Il a déclaré que même si « tout le monde s’oppose à ce que je continue à faire du journalisme », il est déterminé à continuer à faire des reportages dès qu’il se remettra sur pied, à écrire des articles sur la justice sociale et à dénoncer la corruption malgré les dangers évidents.

Des journalistes nigérians devant un tribunalDes journalistes sont postés en face de la Haute Cour fédérale à Abuja, au Nigéria. [File: Abraham Achirga/Reuters]

Ewang a déclaré que le stress et l’expérience déshumanisante de la détention policière au Nigeria, avant même qu’une affaire ne soit portée devant les tribunaux, ont un effet dissuasif sur ceux qui veulent s’exprimer ou critiquer les autorités. Les victimes sont utilisées comme boucs émissaires pour envoyer un message glacial aux dissidents, a-t-elle expliqué.

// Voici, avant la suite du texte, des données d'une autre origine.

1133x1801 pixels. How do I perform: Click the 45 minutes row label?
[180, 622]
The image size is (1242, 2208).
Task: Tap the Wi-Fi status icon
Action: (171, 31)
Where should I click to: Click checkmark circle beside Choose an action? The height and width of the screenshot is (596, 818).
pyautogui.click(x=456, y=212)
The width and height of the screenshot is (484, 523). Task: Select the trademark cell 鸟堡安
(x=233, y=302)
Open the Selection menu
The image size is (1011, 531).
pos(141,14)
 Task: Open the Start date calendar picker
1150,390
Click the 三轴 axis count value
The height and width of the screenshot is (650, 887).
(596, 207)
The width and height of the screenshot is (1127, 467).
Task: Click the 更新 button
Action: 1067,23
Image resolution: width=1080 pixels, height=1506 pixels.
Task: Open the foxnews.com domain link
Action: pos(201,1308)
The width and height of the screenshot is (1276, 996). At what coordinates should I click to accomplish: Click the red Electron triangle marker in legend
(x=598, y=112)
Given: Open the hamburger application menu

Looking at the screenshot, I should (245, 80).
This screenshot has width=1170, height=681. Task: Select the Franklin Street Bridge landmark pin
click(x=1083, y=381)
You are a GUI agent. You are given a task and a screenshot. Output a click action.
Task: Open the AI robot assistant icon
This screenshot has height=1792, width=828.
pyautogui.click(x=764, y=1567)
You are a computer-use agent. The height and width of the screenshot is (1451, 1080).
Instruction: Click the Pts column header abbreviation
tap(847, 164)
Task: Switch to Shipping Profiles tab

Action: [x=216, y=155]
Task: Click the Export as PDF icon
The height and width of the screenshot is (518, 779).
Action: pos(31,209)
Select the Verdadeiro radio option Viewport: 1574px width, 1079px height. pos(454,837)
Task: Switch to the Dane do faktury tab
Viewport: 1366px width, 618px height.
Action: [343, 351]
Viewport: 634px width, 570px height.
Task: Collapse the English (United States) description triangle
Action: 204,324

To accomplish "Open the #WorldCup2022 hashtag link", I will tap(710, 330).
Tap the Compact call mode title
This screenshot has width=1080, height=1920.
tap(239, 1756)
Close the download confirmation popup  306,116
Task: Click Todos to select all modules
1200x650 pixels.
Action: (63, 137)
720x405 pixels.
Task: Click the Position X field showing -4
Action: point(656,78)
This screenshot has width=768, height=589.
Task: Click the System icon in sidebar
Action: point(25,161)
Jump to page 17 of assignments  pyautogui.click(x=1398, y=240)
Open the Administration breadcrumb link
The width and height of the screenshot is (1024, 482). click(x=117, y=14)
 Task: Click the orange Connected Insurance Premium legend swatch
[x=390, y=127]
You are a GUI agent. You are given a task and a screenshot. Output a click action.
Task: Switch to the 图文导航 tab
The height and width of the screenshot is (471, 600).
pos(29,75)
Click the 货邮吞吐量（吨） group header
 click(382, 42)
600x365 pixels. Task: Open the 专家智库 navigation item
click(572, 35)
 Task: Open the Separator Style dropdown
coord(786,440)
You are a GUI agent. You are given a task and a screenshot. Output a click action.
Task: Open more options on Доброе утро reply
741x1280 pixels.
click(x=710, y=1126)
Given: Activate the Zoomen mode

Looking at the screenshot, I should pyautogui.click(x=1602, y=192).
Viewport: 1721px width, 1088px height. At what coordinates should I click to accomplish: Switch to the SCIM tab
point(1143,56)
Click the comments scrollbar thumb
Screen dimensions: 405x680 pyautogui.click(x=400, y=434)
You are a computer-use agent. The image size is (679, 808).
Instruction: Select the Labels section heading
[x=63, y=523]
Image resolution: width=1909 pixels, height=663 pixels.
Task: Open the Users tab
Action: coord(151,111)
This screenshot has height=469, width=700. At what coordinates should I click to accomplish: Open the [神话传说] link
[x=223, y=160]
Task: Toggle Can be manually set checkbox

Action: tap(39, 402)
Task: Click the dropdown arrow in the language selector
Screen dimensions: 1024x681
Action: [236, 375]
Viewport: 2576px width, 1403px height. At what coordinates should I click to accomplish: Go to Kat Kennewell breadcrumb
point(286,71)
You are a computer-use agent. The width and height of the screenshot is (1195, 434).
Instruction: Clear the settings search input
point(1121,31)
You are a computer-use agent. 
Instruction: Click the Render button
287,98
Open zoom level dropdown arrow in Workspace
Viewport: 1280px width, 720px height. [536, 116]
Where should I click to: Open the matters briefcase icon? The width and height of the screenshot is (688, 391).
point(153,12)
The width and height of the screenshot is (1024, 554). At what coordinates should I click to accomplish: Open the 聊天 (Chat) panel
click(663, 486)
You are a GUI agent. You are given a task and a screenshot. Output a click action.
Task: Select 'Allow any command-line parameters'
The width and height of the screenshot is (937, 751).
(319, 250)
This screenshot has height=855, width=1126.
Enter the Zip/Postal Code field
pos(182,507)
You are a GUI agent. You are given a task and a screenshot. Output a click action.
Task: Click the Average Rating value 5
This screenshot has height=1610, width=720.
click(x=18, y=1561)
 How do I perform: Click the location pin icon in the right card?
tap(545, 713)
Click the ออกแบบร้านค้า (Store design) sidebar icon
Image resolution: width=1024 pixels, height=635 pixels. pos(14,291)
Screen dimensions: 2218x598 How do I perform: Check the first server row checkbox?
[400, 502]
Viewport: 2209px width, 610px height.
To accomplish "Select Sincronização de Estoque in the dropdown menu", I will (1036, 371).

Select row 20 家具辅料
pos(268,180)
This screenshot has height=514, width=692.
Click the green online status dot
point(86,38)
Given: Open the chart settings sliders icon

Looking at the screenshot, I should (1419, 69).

Le bilan déjà inégal du Nigeria en matière de droits de l’homme pourrait encore souffrir si ce problème n’est pas résolu de toute urgence, a déclaré Ewang, qui a ajouté que le manque de responsabilisation des autorités constituait un défi majeur.

“Si rien n’est fait pour garantir que cette loi soit stricte et amendée de manière à protéger les droits des citoyens, nous continuerons de la voir utilisée par les autorités pour perpétrer des abus et c’est quelque chose dont nous devrions tous nous inquiéter”, a-t-elle déclaré. dit.

Le 28 mai, Okoli a été traduite en justice, où son avocat a révélé qu’elle avait fait une fausse couche au cours des débats de l’affaire en cours. Elle a été placée en prison et n’a été libérée qu’après avoir payé une caution de 5 millions de naira.

Elle s’inquiète du procès qui aura lieu le 13 juin ; et sur ce que pourrait être la décision finale du tribunal et quel impact elle pourrait avoir sur elle et sa famille. Si elle est reconnue coupable, elle risque jusqu’à trois ans de prison.

« Tout ce que je fais, c’est simplement prier et demander à Dieu de prendre le contrôle », a-t-elle déclaré. “Je sais en moi que je n’ai commis aucun crime.”